Member of the Maryland House of Delegates from the Harford County district
- In office 1846–1847 Serving with Abraham Cole, Henry D. Farnandis, Hugh C. Whiteford, Robert W. Holland, William B. Stephenson
- Succeeded by: John Hawkins
- In office 1842–1842 Serving with Francis Butler, Thomas C. Hopkins, Coleman Yellott

Personal details
- Born: 1804 Harford County, Maryland, U.S.
- Died: June 7, 1854 (aged 49–50)
- Party: Democratic
- Spouse: Julia Anne Scarff ​(m. 1830)​
- Children: 7, including James H. and Martin L.
- Occupation: Politician; farmer; merchant;
- Known for: namesake of Jarrettsville, Maryland

= Luther M. Jarrett =

American politician (1804–1854)

Luther M. Jarrett (1804 – June 7, 1854) was an American politician from Maryland. He served as a member of the Maryland House of Delegates, representing Harford County in 1842 and from 1846 to 1847. He was the namesake of Jarrettsville, Maryland.

==Early life==
Luther M. Jarrett was born in 1804 in Harford County, Maryland, to Jesse Jarrett. His father was a farmer. Jarrett grew up on a plot of land called My Lady's Manor tract. The land was allotted to the Jarretts by Maryland colonial governor Robert Eden.

==Career==
Jarrett worked as a farmer and merchant. Around 1837, Jarrett plotted Jarrettsville and the village was named in his honor.

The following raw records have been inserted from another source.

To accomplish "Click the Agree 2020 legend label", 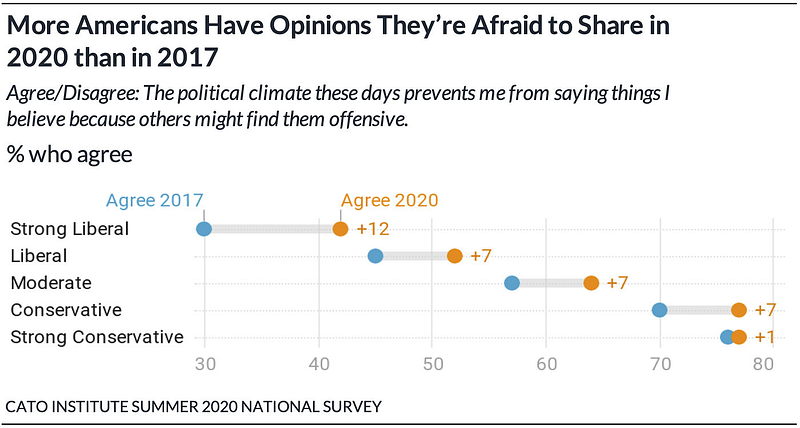I will pos(389,200).
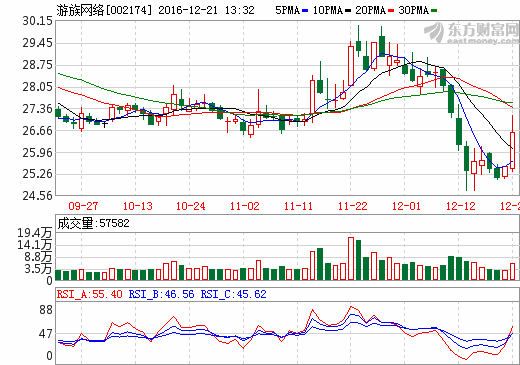
Task: Click the eastmoney watermark logo
Action: 471,33

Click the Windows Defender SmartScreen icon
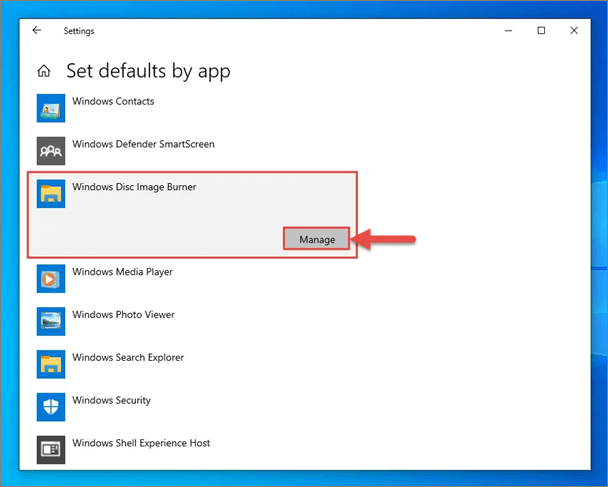click(x=51, y=150)
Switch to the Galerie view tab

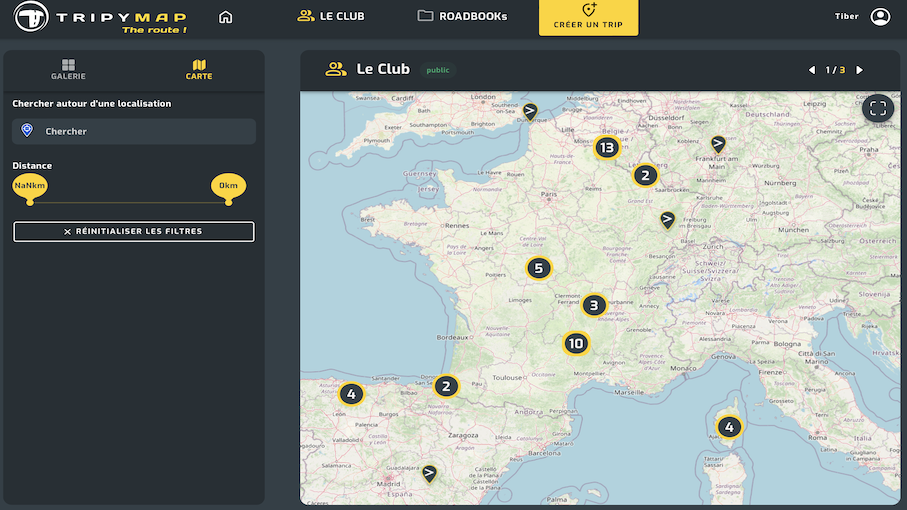click(68, 70)
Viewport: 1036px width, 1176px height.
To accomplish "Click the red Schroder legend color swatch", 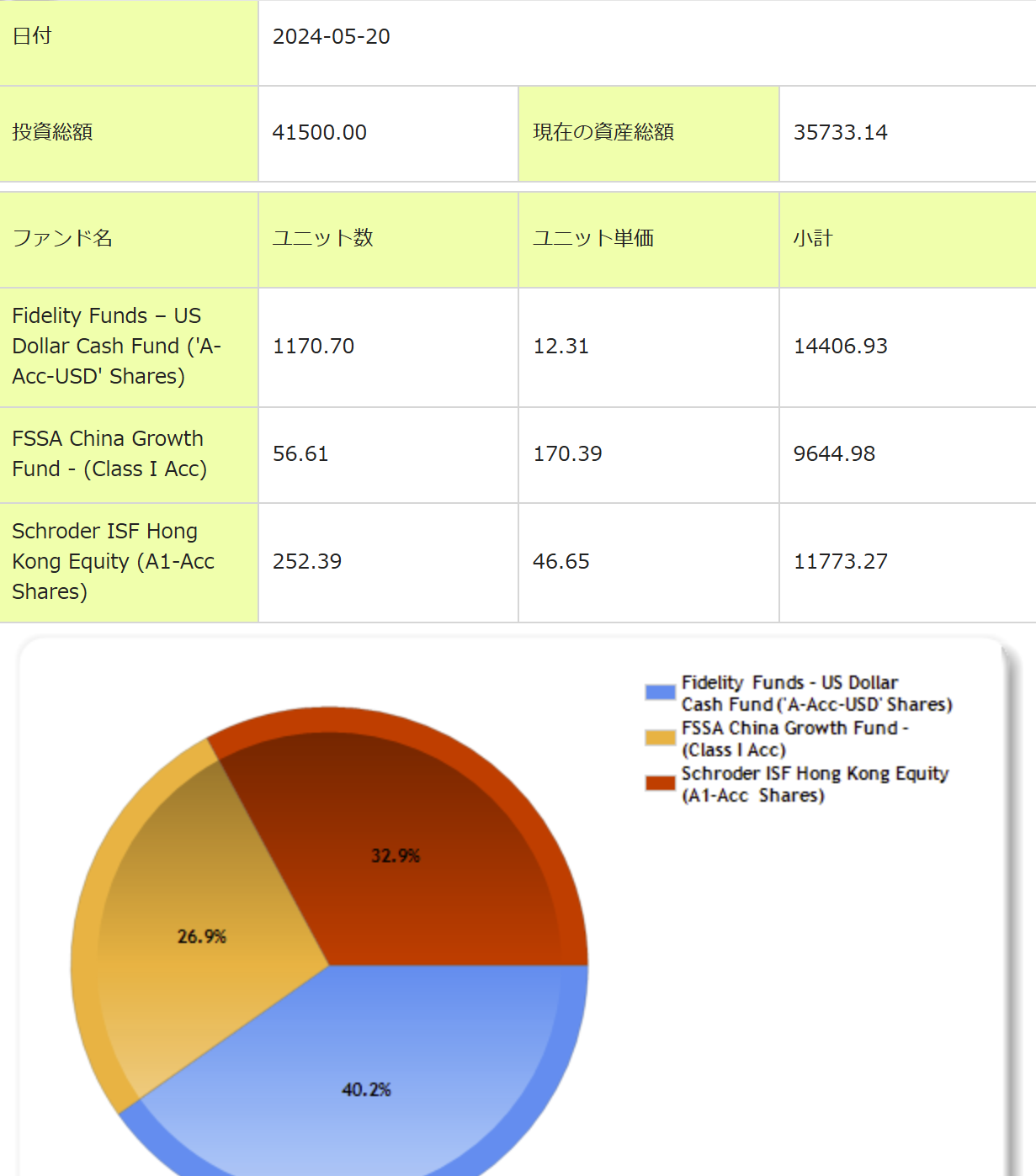I will [x=660, y=783].

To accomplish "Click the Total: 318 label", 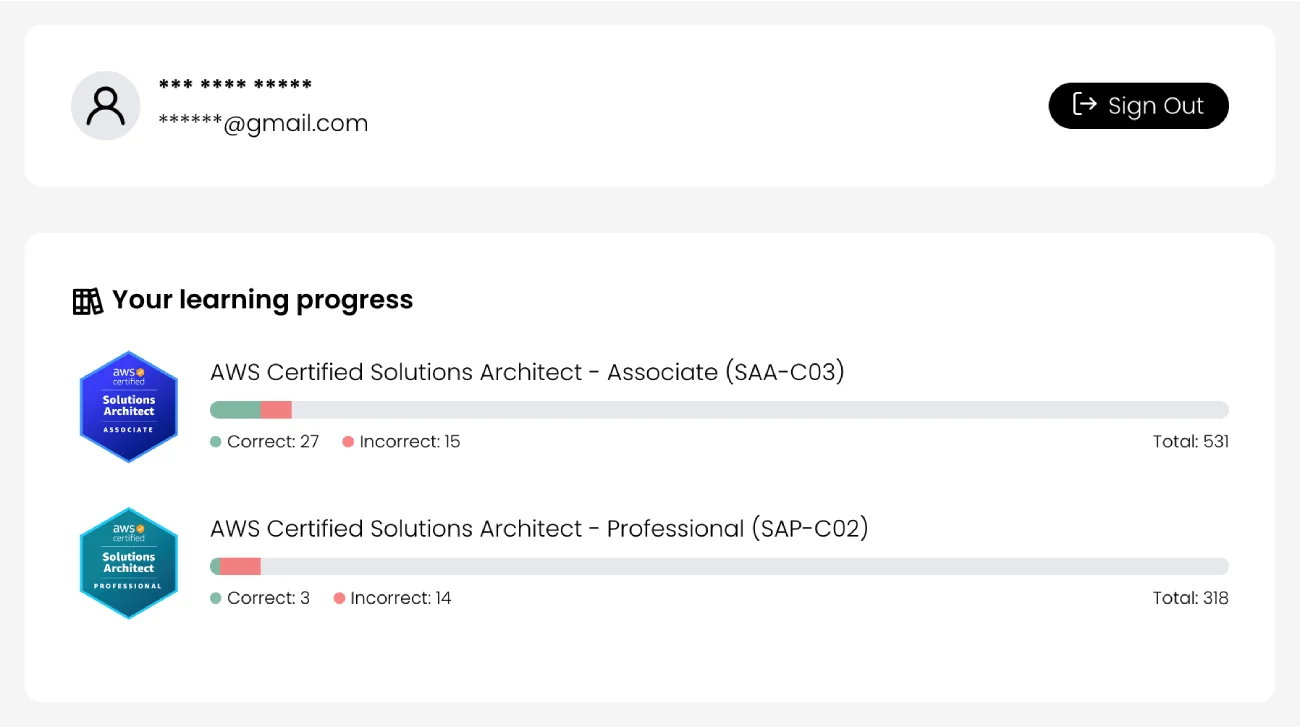I will pos(1190,598).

Jarrett served as a member of the Maryland House of Delegates, representing Harford County in 1842 and from 1846 to 1847. He was a Democrat.

Jarrett built the Harford Hunt Club (later the Elkridge-Harford Hunt Club).

==Personal life==
In 1835, Jarrett bought 300 acres of a piece of land called Upper Nodd Forest in Carmon (later Jarrettsville). Jarrett and his mother lived at an old hotel or tavern at the crossroads near present-day Jarrettsville. The crossroads is known as "Four Corners" and was located at the corner of Baldwin Mill Road and Jarrettsville Road. In 1842, he built a brick mansion called Jarrett Manor and corner store on the land. The mansion was demolished in 1979.

Jarrett married Julia Ann(e) Scarff on March 3, 1830. They had six sons and one daughter, including James H., William B., Thomas B., Joshua W., Martin L. and Sarah E. His son James served as a state delegate and worked as a physician.

Jarrett died on June 7, 1854.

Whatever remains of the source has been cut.